Wie kann ich das Selbstwertgefühl meines Kindes fördern?
Für uns Eltern ist es eine Qual, wenn wir hören, dass unsere Kinder negative Bemerkungen über sich selbst machen. Am liebsten würden wir sofort eingreifen und ihnen zeigen, wie besonders sie sind. Obwohl es logisch erscheint, dass Kinder, die sich selbst gut finden, glücklicher sind, zeigt die Forschung etwas anderes.

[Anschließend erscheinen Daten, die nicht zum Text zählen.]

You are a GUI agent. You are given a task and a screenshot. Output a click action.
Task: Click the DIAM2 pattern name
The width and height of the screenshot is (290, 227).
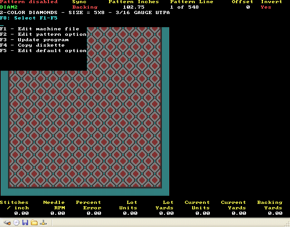pyautogui.click(x=9, y=7)
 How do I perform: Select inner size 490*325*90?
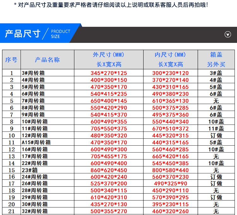pyautogui.click(x=171, y=183)
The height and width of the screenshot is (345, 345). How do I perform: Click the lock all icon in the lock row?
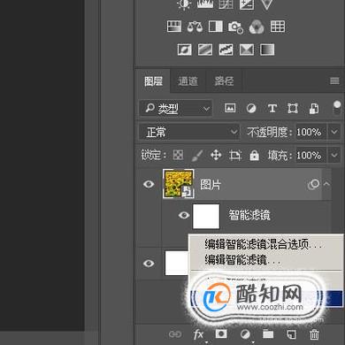[x=254, y=155]

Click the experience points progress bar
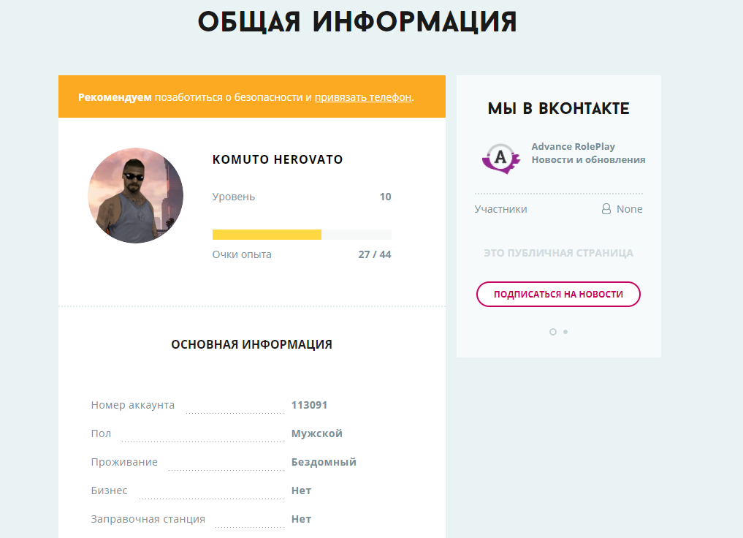point(302,235)
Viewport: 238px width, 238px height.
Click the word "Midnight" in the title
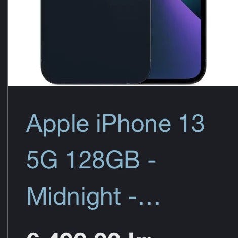pos(74,197)
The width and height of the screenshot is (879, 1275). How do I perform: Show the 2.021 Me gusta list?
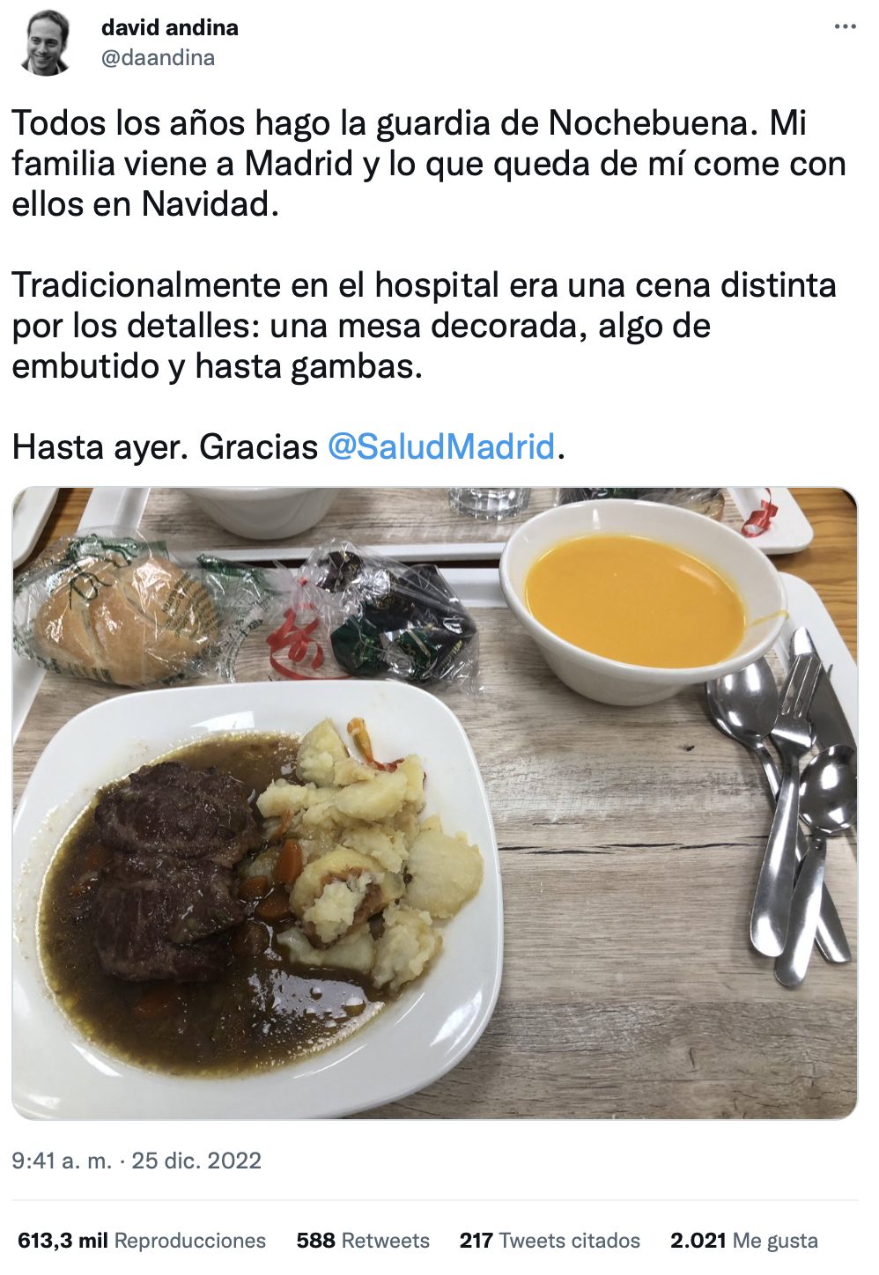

Untersuchungen haben ergeben, dass ein höheres Selbstwertgefühl nicht mit schulischem Erfolg, besseren Beziehungen oder gar Glück in Verbindung steht. Je mehr du versuchst, deinem Kind zu beweisen, dass es wunderbar ist, desto mehr wird es sich einreden, dass es schrecklich ist, oder sich Sorgen machen, dass es deinem Lob nie gerecht werden kann.
In einer klassischen Studie wurde zum Beispiel einer Gruppe von Kindern ein Kurs zur Stärkung des Selbstwertgefühls angeboten, während eine andere Gruppe von Kindern direkten Unterricht in akademischen Fächern erhielt. Rate mal, wer mehr Selbstvertrauen hatte? Die Kinder, die tatsächlich echte Fähigkeiten in Mathe und Lesen entwickelt haben. Wir sollten uns nicht darauf konzentrieren, unsere Kinder davon zu überzeugen, dass sie toll sind, sondern ihnen helfen, starke Freundschaften und echte Kompetenzen zu entwickeln.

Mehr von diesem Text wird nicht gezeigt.